## EXERCISE BRIEF
Your answer must be the lines from the one holding "Kontakt aufnehmen (232, 2426)" through the final line of the entries below, copied exactly, with no pictures.

## STORED DATA
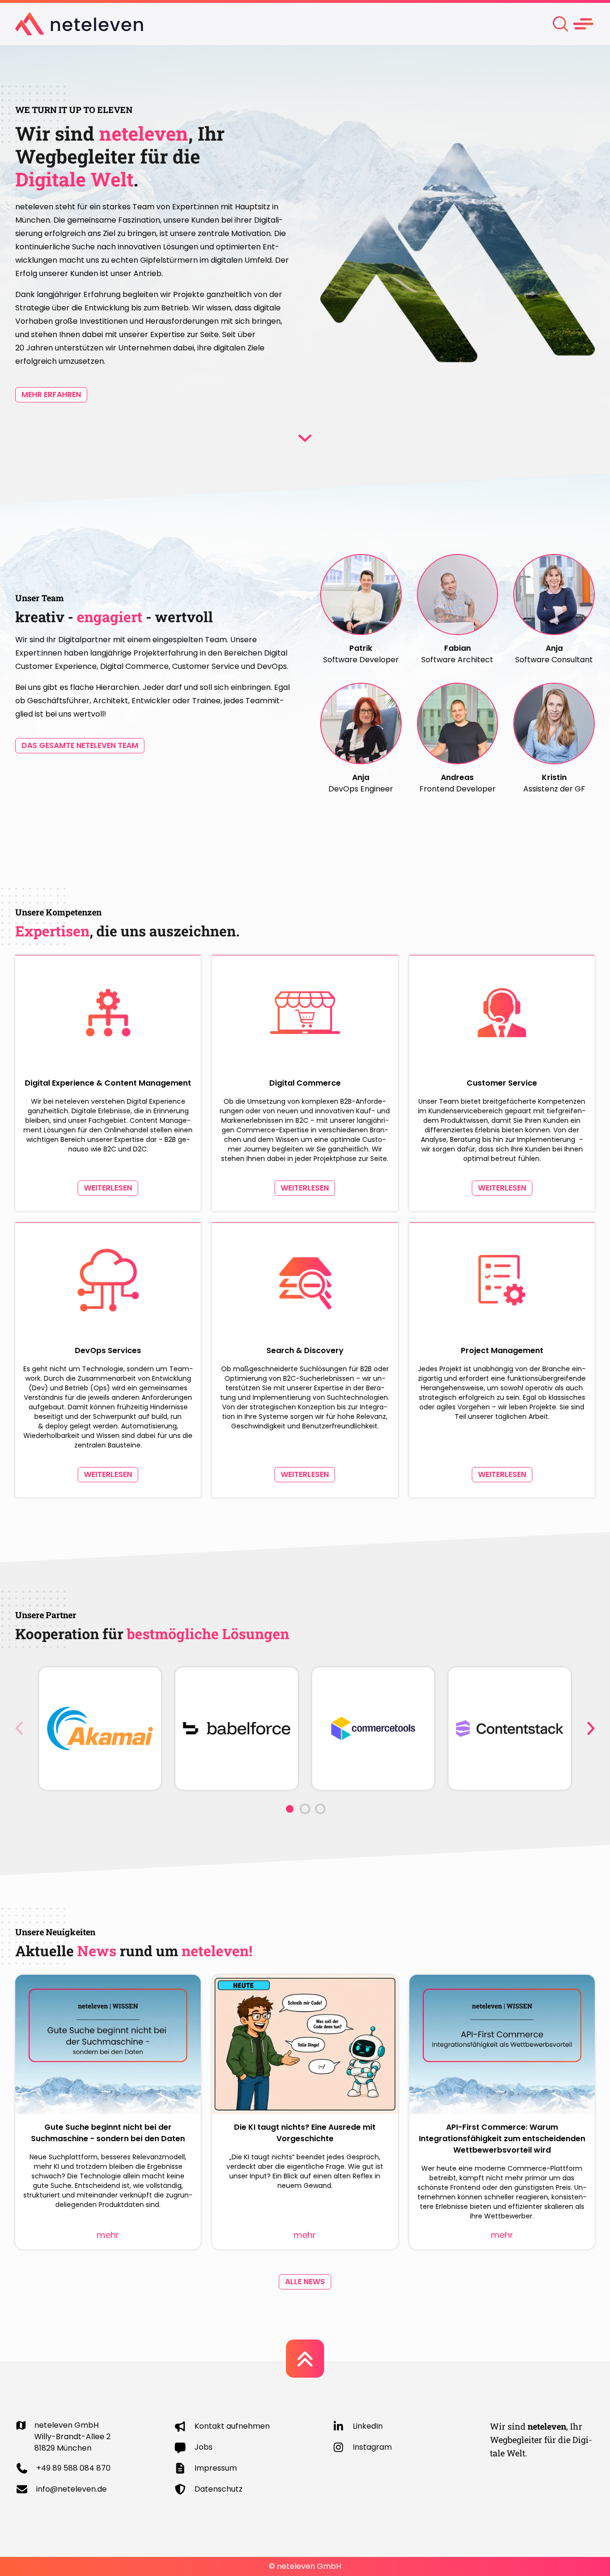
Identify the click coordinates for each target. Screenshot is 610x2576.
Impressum (215, 2468)
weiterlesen (108, 1187)
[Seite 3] (320, 1809)
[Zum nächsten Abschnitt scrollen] (305, 438)
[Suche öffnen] (560, 23)
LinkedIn (368, 2426)
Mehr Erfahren (51, 394)
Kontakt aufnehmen (232, 2426)
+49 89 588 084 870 (73, 2468)
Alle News (305, 2281)
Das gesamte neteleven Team (79, 745)
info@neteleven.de (71, 2489)
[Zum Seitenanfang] (305, 2359)
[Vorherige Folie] (19, 1728)
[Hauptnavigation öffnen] (583, 23)
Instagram (372, 2447)
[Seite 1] (290, 1809)
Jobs (203, 2447)
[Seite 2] (305, 1809)
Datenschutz (218, 2489)
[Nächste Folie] (591, 1728)
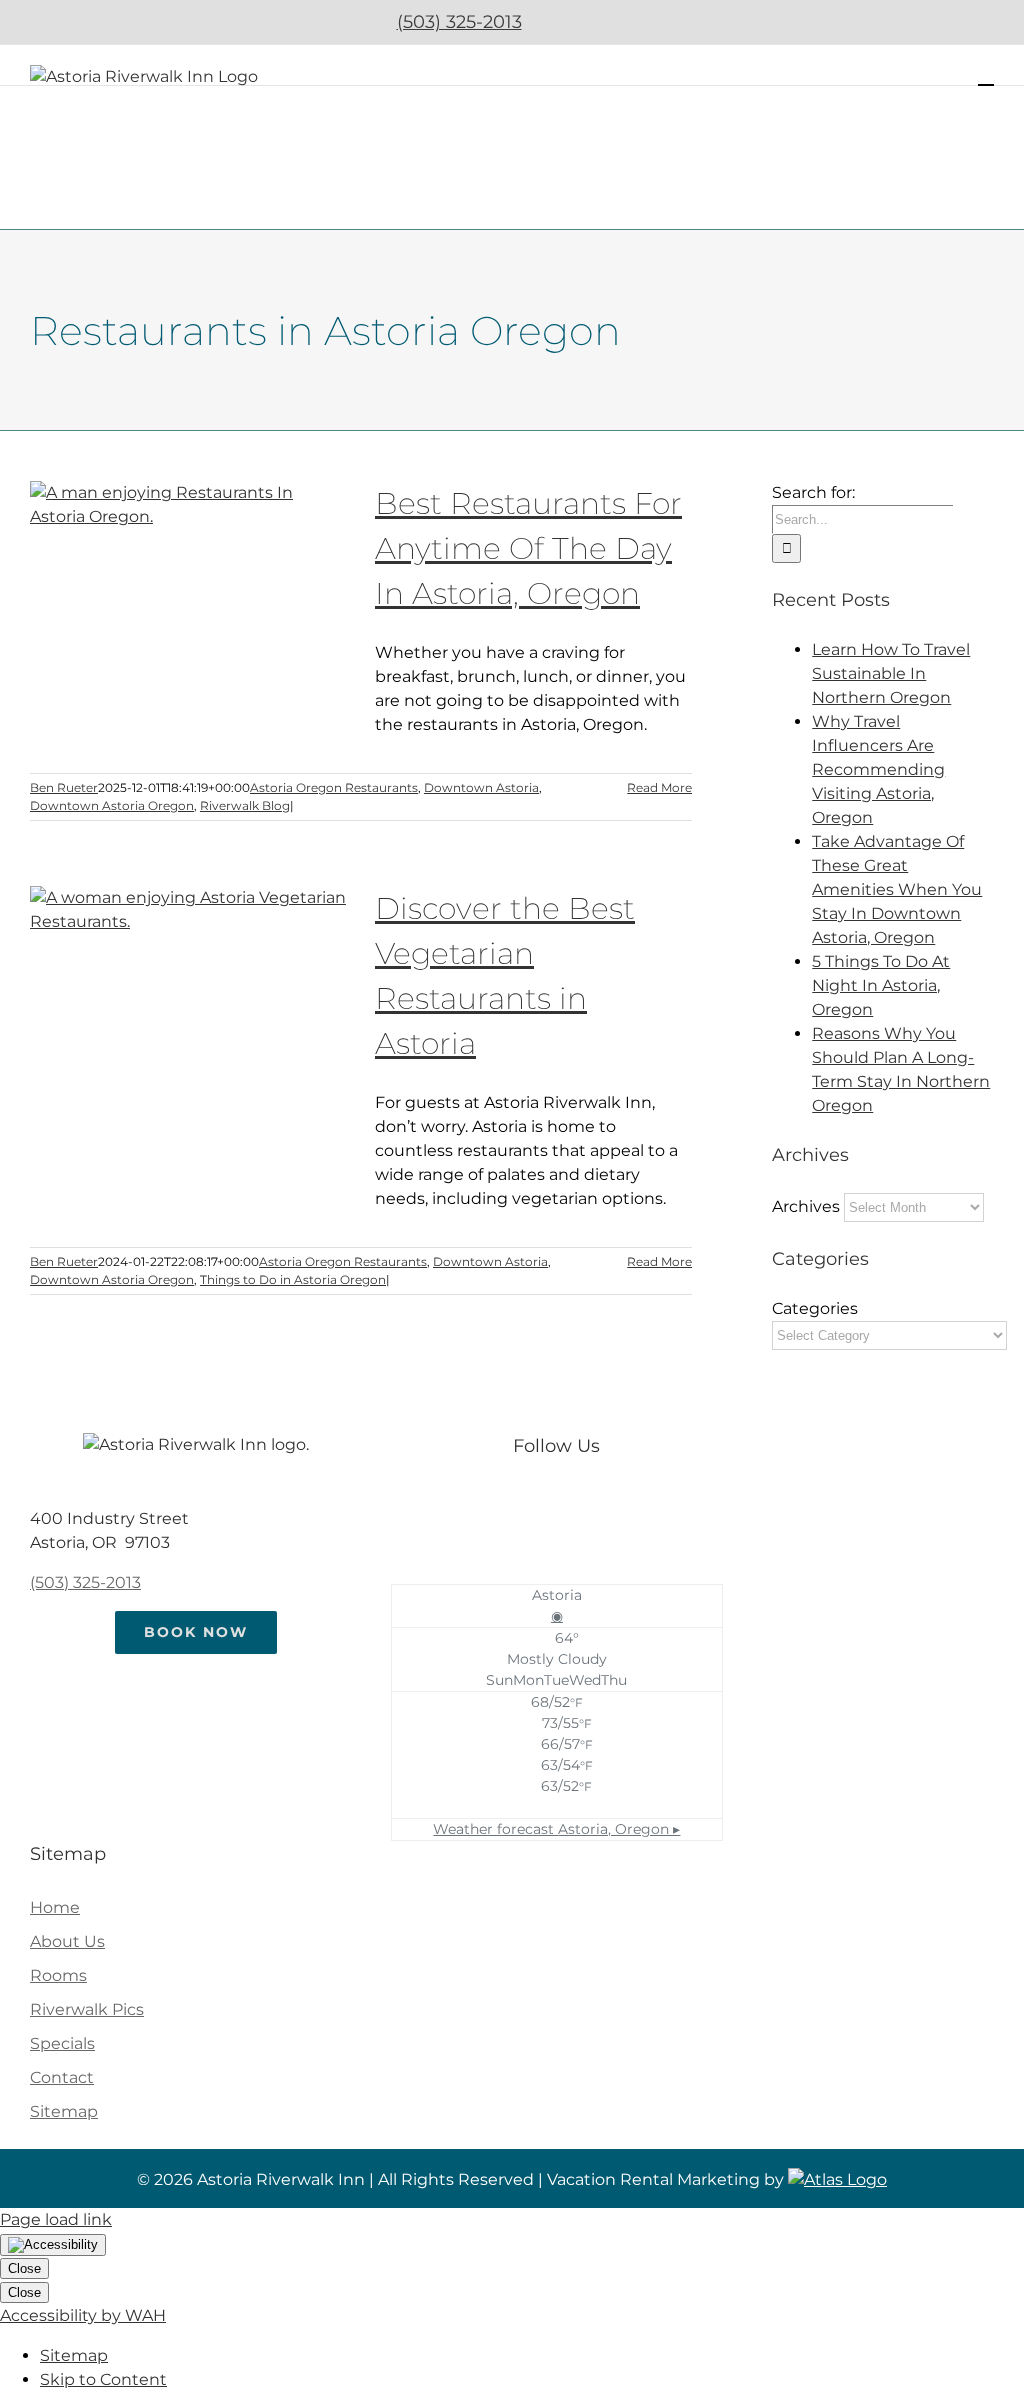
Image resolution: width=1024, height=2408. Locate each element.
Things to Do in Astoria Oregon (293, 1279)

## OUTPUT FOR THIS TASK
Kontakt aufnehmen (232, 2426)
+49 89 588 084 870 (73, 2468)
Alle News (305, 2281)
Das gesamte neteleven Team (79, 745)
info@neteleven.de (71, 2489)
[Zum Seitenanfang] (305, 2359)
[Vorherige Folie] (19, 1728)
[Hauptnavigation öffnen] (583, 23)
Instagram (372, 2447)
[Seite 1] (290, 1809)
Jobs (203, 2447)
[Seite 2] (305, 1809)
Datenschutz (218, 2489)
[Nächste Folie] (591, 1728)
Image resolution: width=1024, height=2408. Locate each element.
Things to Do in Astoria Oregon (293, 1279)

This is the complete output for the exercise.